Notes · LMM Technologies
Machine learning, or manufactured instinct?
The word learning does most of the work in artificial intelligence — and it may be the wrong word.
The word learning does a lot of work in artificial intelligence. It carries the human connotation — a mind sitting with a problem, forming concepts, building understanding over time. Much of what is currently called machine learning fits that picture poorly. A more accurate frame might be that we are not building artificial minds. We are manufacturing artificial instinct.
The distinction matters because it changes what we should expect from these systems, and what we should still build toward.
Living things do not arrive in the world unfinished. Evolution has run an enormous optimization process across geological time, compressing the structure of the environment into the structure of the organism itself. A foal stands within hours of birth. A bird navigates by inherited sensory machinery it never learned to use. Predators react to motion patterns reflexively, before they have any experience to draw on. None of this is reasoning, and none of it is learned in the lifetime of the individual animal. It is the residue of countless prior generations, baked into nervous systems as priors that the world rarely violates.
When a large neural network is trained on billions of examples, something structurally similar is happening on a compressed timescale. Patterns that succeed are reinforced, those that fail are suppressed, and the statistical regularities of the data are slowly pressed into the parameters of the model. A vision model ends up with edges and textures and object shapes embedded in its weights. A language model ends up with syntax, register, and the relational geometry of meaning. None of this is understood in the way a person understands. It is compressed environmental structure, made operational. That is what instinct is too. We have built, at extraordinary expense, a way to manufacture the kind of prior that evolution produced for free.
The comparison is unflattering in one important respect. Biological organisms adapt from astonishingly sparse experience. A child who touches a hot stove once does not need a second example. An athlete revises a movement pattern after a single failed repetition. Humans pull rules from tiny amounts of data because they have powerful priors and the right learning machinery sitting on top of those priors. Modern AI systems, by contrast, are extravagant in their demand for examples. They require enormous corpora, repeated optimization, and substantial compute, and they still struggle to do what a child does without effort.
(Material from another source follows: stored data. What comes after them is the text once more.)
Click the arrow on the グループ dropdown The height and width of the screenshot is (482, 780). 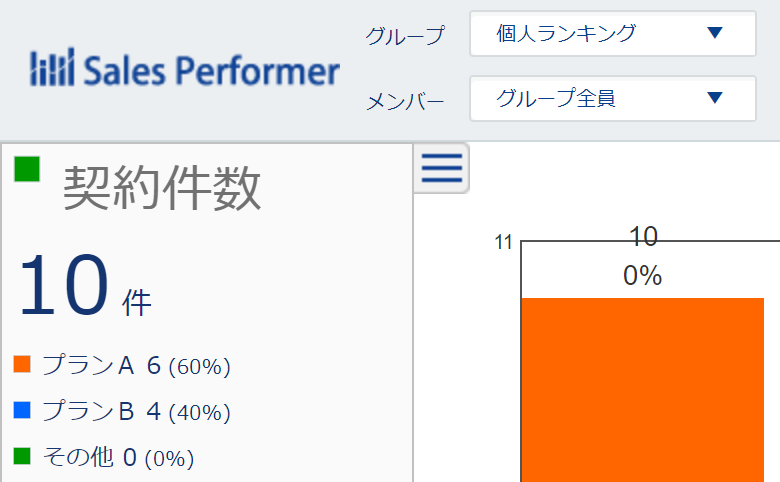(x=714, y=34)
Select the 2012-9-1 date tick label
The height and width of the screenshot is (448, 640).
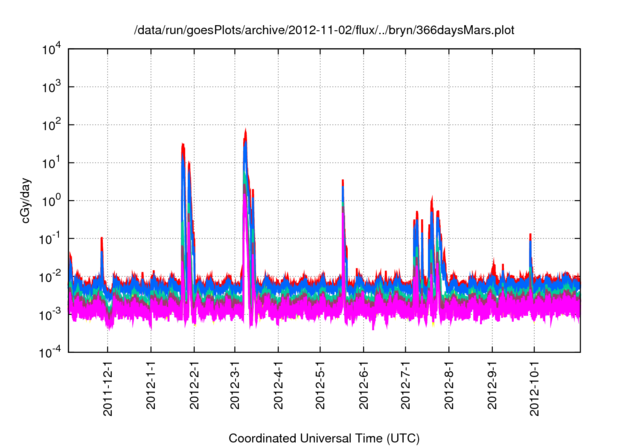click(x=490, y=387)
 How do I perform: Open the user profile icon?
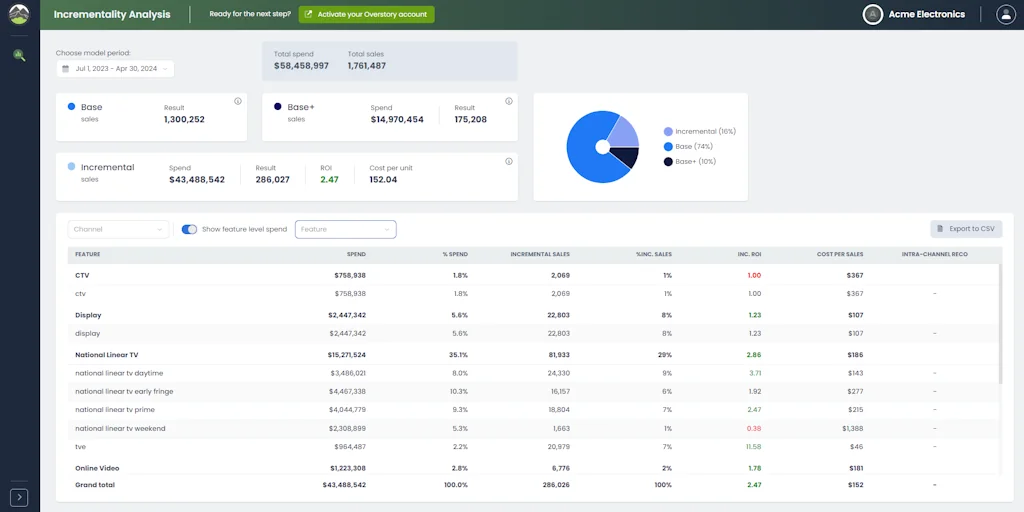point(1005,14)
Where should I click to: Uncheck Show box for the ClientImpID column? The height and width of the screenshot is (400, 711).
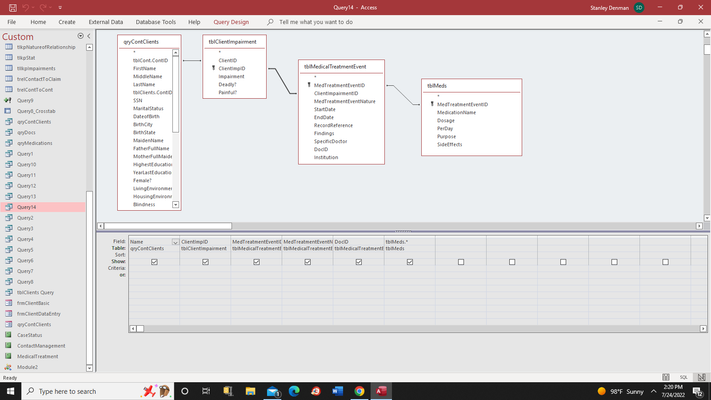(x=205, y=262)
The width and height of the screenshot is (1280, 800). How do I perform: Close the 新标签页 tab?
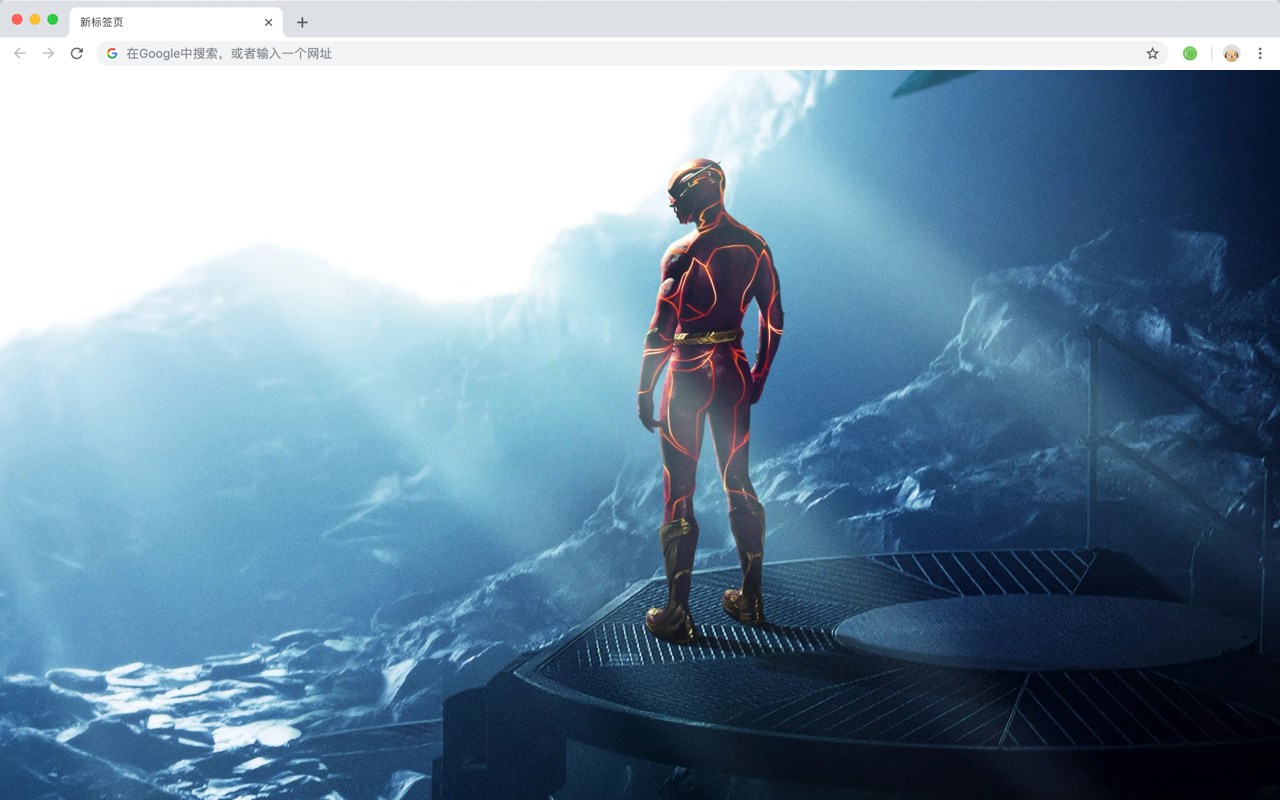268,22
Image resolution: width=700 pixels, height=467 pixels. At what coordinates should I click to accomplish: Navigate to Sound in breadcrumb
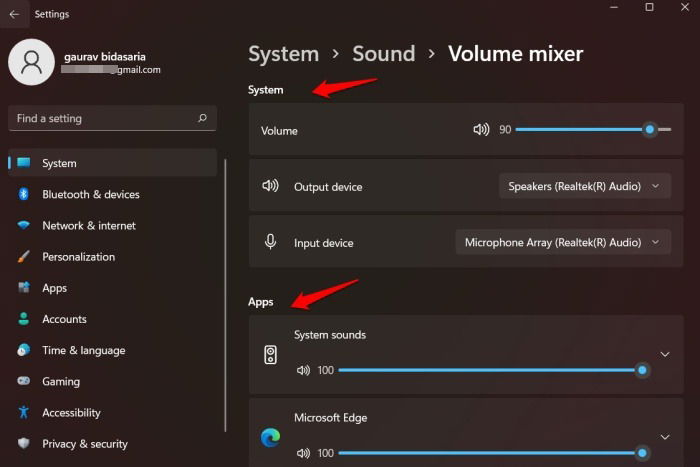pyautogui.click(x=383, y=54)
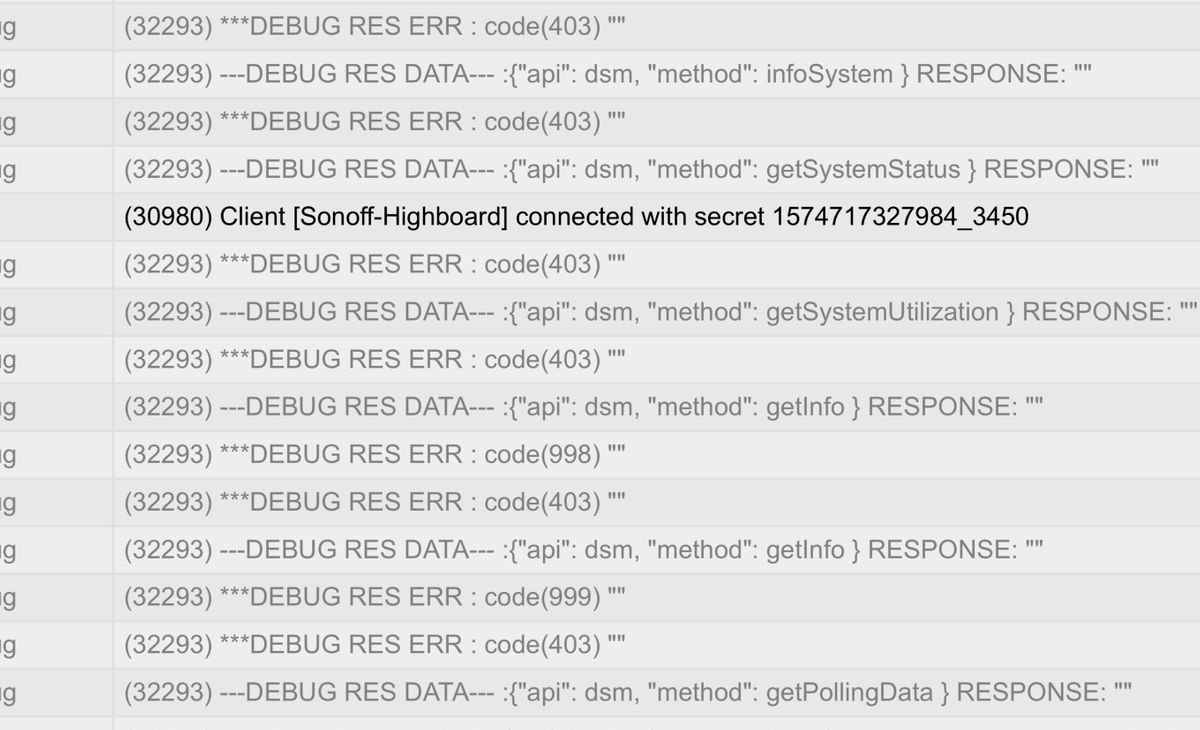Click severity cell left of Sonoff-Highboard row
Image resolution: width=1200 pixels, height=730 pixels.
click(56, 217)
The interesting implication is not that machines are bad at learning. It is that intelligence does not emerge from instinct alone.
What we have built so far is the bottom layer. The rest of the stack — persistent memory, embodied continuity, intrinsic goals, the ability to test the world rather than just predict it — has not yet been built at comparable quality. Pattern engines without these higher layers behave more like trained reflexes than like adaptive minds.
The interesting question then becomes where this kind of manufactured instinct is most worth manufacturing. The answer points toward any domain that unfolds in time, carries hard structural constraints, and rewards the kind of compressed pattern recognition that takes a human expert years to build. Language is the obvious case, because it is also the case that has already worked. But it is not the only case, and arguably not the most interesting one. Movement, markets, music, code, biological signals, industrial telemetry — anything with the property that an experienced reader sees at a glance what a novice cannot — is a candidate domain for the same recipe.
The trained human expert is the proof of concept. A trader reading a tape, a clinician reading a gait, a radiologist reading a scan, a musician hearing a key change before it lands — these people are not solving problems analytically in real time. They are running compressed priors built up over thousands of hours of exposure to the underlying structure. And the structure is real. Markets have no-arbitrage conditions and accounting identities. Bodies have biomechanical limits. Language has grammar. Music has harmonic gravity. Experts have, through repeated exposure, internalized the regularities those constraints produce. The expertise is not in the reasoning. It is in the priors.
This is also what makes a foundation model for such a domain a different kind of object than a general-purpose statistical fit. The same recipe — large-scale training, learned tokenization, attention across long sequences — turns out to apply across domains that look on the surface like they have nothing in common. A motion sequence is not a price series, and a price series is not a melody. The substrate differs. But the work the model is doing is the same: compressing the regularities of a domain into priors that can be operationalized. What changes is what those priors are about. In motion, they are about cadence, coordination, the geometry of how injury and recovery look. In markets, they are about regime, flow, the texture of how positioning builds and breaks. In each case, the model that has compressed enough of the structure stops behaving like a curve fit and starts behaving more like a trained intuition.
Whether to call that instinct, or something else, is partly a question of taste. The behavior is what matters. And the behavior is interesting in the same way that an experienced human's behavior is interesting: it produces fast, structured responses to inputs that would overwhelm a deliberative system, and it does so because the relevant work has already been done — slowly, expensively, off-line — in producing the priors.
The current generation of AI is best understood as the first half of an architecture. We have figured out how to manufacture priors at scale. We have not yet figured out how to put the rest of a mind on top of them. That is not a reason for disappointment, and it is not a reason for hype. It is a description of where the work is. The frontier is no longer whether large models can absorb the structure of a domain. It is which domains are worth absorbing, how deep the resulting priors can be made, and what an architecture built on them — instinct first, deliberation second — turns out to do.